Wanderung am 24. Mai 2007

Deizisau Kleintierzüchter-Verein

 

 

Während Jannis mittlerweile in der Aegäis die Seele baumeln läßt und Waldemar die letzten Stunden am Roten Meer genießt, machen sich verbliebenen drei Muskeltiere Gerd, Otmar und Roland auf die Socken. Es gilt einen Geheimtip von Gerd in Deizisau zu testen. Doch vor dem Genuß standen die Strapazen: Der Weg von Reichenbach nach Deizisau war "steinig", das soll heißen immer in der Nähe der vielbefahrenen B10 - laut und reich an Abgasen. Aber abgehärtete Muskeltiere halten das aus. Es gibt nichts, was wir nicht schaffen, sagte der Otmar, und wollte uns Mut zusprechen. Wenn nur nicht auch noch die große Hitze mit 30 Grad im Schatten geherrscht hätte. Ausgebrannt und ausgetrocknet erreichten wir ein Juwel in idyllischer Lage am Waldrand von Deizisau. Von der großen Terrasse im Schatten genossen wir den Ausblick übers Neckartal und schlürften das Weizenbier bzw. das Radler. Ehrlich gesagt: mehrere davon - denn die heisse Luft am heutigen Tag verlangte Tribut. Und da Essen und Trinken zu den drei schönsten Dingen im Leben gehört, wurde auch die Speisekarte probiert: Leckere Sachen zu zivilen Preisen - und das schon vor 17.00 Uhr. Der Geheimtipp war ein Volltreffer.

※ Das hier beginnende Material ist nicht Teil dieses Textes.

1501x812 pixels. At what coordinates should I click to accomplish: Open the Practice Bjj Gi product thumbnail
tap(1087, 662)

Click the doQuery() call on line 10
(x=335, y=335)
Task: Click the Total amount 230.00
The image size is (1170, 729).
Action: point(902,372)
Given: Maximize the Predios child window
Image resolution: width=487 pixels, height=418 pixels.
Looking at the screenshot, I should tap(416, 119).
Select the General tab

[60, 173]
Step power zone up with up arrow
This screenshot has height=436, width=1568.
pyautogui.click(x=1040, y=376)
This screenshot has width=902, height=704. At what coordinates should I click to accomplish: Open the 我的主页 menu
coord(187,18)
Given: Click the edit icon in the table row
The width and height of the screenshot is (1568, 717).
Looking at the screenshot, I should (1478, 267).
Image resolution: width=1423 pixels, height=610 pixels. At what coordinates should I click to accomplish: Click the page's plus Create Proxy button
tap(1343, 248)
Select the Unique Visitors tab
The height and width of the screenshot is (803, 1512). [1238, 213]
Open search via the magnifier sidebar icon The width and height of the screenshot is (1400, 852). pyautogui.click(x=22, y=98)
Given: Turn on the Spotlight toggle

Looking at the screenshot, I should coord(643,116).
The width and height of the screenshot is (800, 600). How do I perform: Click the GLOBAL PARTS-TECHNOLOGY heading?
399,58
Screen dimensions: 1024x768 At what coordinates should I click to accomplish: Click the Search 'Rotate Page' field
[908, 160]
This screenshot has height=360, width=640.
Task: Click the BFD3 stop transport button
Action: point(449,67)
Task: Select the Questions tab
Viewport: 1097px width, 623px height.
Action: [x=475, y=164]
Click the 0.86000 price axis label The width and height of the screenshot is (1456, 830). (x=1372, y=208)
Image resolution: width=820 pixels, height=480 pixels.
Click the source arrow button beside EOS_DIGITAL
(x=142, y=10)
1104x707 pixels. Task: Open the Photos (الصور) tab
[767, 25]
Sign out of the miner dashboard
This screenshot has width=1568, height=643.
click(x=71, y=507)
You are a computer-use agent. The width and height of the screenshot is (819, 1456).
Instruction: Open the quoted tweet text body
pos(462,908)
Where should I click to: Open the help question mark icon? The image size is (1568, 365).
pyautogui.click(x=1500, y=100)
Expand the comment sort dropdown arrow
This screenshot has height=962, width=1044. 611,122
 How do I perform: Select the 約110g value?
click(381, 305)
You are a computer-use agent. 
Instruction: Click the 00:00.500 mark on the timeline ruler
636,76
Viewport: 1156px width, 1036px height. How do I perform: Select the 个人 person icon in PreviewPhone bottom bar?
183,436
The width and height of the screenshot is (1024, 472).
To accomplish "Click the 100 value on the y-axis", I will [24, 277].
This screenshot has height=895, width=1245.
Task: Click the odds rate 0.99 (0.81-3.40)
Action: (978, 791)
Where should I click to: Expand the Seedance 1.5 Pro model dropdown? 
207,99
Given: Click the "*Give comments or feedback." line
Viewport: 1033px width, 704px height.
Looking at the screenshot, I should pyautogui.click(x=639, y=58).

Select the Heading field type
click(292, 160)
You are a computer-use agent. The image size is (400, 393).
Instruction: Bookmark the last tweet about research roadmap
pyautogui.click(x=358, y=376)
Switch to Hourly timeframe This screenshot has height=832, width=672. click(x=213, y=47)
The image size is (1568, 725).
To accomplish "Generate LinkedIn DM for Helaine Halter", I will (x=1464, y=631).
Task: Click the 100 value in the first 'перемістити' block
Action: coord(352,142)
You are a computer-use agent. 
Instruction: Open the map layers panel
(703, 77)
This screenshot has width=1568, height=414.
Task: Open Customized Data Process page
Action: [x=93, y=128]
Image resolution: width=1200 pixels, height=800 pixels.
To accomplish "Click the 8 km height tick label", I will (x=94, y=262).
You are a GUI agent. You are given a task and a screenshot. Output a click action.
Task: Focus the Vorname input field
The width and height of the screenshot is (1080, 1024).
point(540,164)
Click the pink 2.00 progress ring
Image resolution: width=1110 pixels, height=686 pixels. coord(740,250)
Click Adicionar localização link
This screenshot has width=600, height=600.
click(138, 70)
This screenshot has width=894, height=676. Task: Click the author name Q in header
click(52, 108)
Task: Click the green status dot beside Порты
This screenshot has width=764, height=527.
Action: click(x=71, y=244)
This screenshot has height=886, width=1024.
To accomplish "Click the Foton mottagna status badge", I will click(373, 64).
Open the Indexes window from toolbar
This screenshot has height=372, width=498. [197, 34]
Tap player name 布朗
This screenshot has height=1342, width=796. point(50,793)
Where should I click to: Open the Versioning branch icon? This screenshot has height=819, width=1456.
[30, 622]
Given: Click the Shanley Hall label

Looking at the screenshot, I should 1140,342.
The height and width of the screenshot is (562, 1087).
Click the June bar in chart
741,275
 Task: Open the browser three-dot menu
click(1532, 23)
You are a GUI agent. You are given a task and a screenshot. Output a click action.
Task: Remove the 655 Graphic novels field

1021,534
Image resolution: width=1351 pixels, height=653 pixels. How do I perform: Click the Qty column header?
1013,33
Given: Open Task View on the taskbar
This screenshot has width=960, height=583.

Da ist die Gastronomie in Reichenbach Provinz dagegen. Aber das nächste Mal fahren wir direkt zum "Hasenverein", wie das Haus bei den Einheimischen heißt", parken direkt vor dem Haus und wer dann wandern will .......Möglichkeiten gibt es von dort aus genug.

Hitzebedingt wurde heute erst nach erfolgter Kühlung und Nässung politisiert. Eigentlich wollten wir lieber  schweigen, aber dazu fehlten uns die passenden Worte. Deshalb: Beck hat sich neue Vizes zugelegt, die Vogt durch die linke Nahles ersetzt, die sicher mehr die Windmaschine dreht als die alte, bzw. junge lahme Ente. Wenn ihr die anderen neuen Vizes Steinbrück und Steinmeier dazu eine Chance lassen. Ob's dem Beck hilft ? Nun - weiter sinken kann er nicht mehr. Also eine Rochade ohne Risiko.

Die Telekom Mitarbeiter sollen immer noch streiken - so wurde dann gemutmaßt. Aber haben sie das nicht schon immer gemacht? Früher verbeamtet oder im öffentlichen Dienst - verwöhnt mit 34 Stunden wöchentlicher Arbeitszeit - das war halt eine schöne Hängematte. Aber die Konkurrenz zeigt jetzt wo es lang geht und die Kunden laufen davon - nur Verdi will nichts davon zur Kenntnis nehmen und läßt die Mitarbeiter ihr Grab schaufeln. Und die Funktionäre machen sich dann rechtzeitig aus dem Staub und schimpfen auf den Staat. Energisch, aber sinnlos. Ohne wenn und laber.

Gesättigt und ??? ( wenn man genug gegessen hat ist man satt - was ist man, wenn man genug getrunken hat?) -- machten wir uns auf den Heimweg. War zwar lang aber angenehmer. Diesmal auf einem schattigen Weg links der Fils. Gut, daß der Bus am Bahnhof parat stand und Gerd und Roland den steilen Anstieg auf die Rißhalde ersparte.